The legacy of Muskie’s Clean Water Act is on the line in the budget’s assault on our air, water and land.
by Rep. Chellie Pingree, member of the House Appropriations Subcommittee on Interior and the Environment, which oversees Environmental Protection Agency funding
Portland Press Herald op-ed
WASHINGTON — As Republicans in Congress rush through a partisan spending bill this week that could cripple many important initiatives at the Environmental Protection Agency, I’ve been thinking about Maine Sen. Edmund S. Muskie.
A giant of Maine politics, Sen. Muskie grew up in humble surroundings in the mill town of Rumford, through which the mighty Androscoggin River flowed. His affection for the river grew over his lifetime, as did his concern for it.
From open pipes, toxins poured directly into the water from mills along the length of the river, leaving it reeking, unsafe and, in many places, devoid of aquatic life.
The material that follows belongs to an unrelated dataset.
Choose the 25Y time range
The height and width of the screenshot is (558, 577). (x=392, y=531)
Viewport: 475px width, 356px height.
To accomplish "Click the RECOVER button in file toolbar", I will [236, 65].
As a senator, Muskie pledged to do something about it. He wrote the Clean Water Act, which stopped some of the worst sources of direct pollutants into waterways, and expanded the EPA’s authority.
ANDROSCOGGIN SAVED
Passed over President Richard Nixon’s veto in 1972, the law, as enforced by the EPA, led to incredible success stories. Today, Muskie’s own Androscoggin is no longer an eyesore, but a beautiful asset that benefits the economic and cultural lives of the communities along its banks. The same transformation took place on hundreds of waterways in Maine and across the country.
Advertisement
In many other ways, the EPA has made our state a healthier place to live. To name just a few, it has helped clean up polluted sites so they can be redeveloped, kept Maine children from getting exposed to lead and curbed industrial emissions from other states, which, because of prevailing winds, tend to get deposited in Maine.
With Administrator Scott Pruitt leading the EPA, the Trump administration has been doing its best to dismantle and weaken these kinds of initiatives, while shirking its responsibility to protect the nation’s environmental health. It has turned its back on addressing the problems of climate change – which Maine is already seeing; it’s doubled down on promoting dirty fossil fuels, and it’s allowed corporate polluters to rewrite the rules that were supposed to hold them accountable. Republicans in Congress are now trying to do the same with this partisan spending package.
WAGING ASSAULT
It is difficult to overstate the degree to which the Republicans are waging an assault on the health of vulnerable communities in my district and across the country. Both House and Senate Republicans have proposed significant cuts to the very agencies and programs responsible for keeping harmful chemicals out of the faucets in our homes and preventing the air from becoming thick with dangerous toxins.
Republicans are using the budget debate to gut the EPA. President Trump proposed a 30 percent reduction in the agency’s budget. The most recent Republican budget plans include double-digit reductions to clean air programs, water-quality protection and safe-drinking programs that keep our water clean.
The budget proposals offered by Republicans also take aim at funding for compliance and enforcement, weakening the government’s ability to curb pollution and hold accountable the corporations that dump dangerous chemicals into our waterways, public spaces and backyards.
These moves will pad corporate profits in the short term, but could saddle communities with environmental hazards that cost millions of dollars to address in the future.
If playing politics with our health wasn’t enough, Republican budget proposals also threaten our public lands, oceans and larger environment. Even the Republican tax plan has taken a swipe at the environment, by opening up the pristine Arctic National Wildlife Refuge to oil drilling.
LONG LEGACY
Maine has a long legacy of caring for our environment, because in so many ways it has taken care of us. What was true in Sen. Muskie’s time remains true today: Mainers depend on the environment for our economy, our health and our way of life. We hope many generations to come get the same opportunity.
I cannot support a dirty budget proposal that puts these things at risk. As the funding deadline quickly approaches, I hope Republicans will start working with Democrats in good faith to put forth legislation that does not jeopardize the water we drink or the air we breathe. We can’t afford to undo the work that Sen. Muskie set in motion.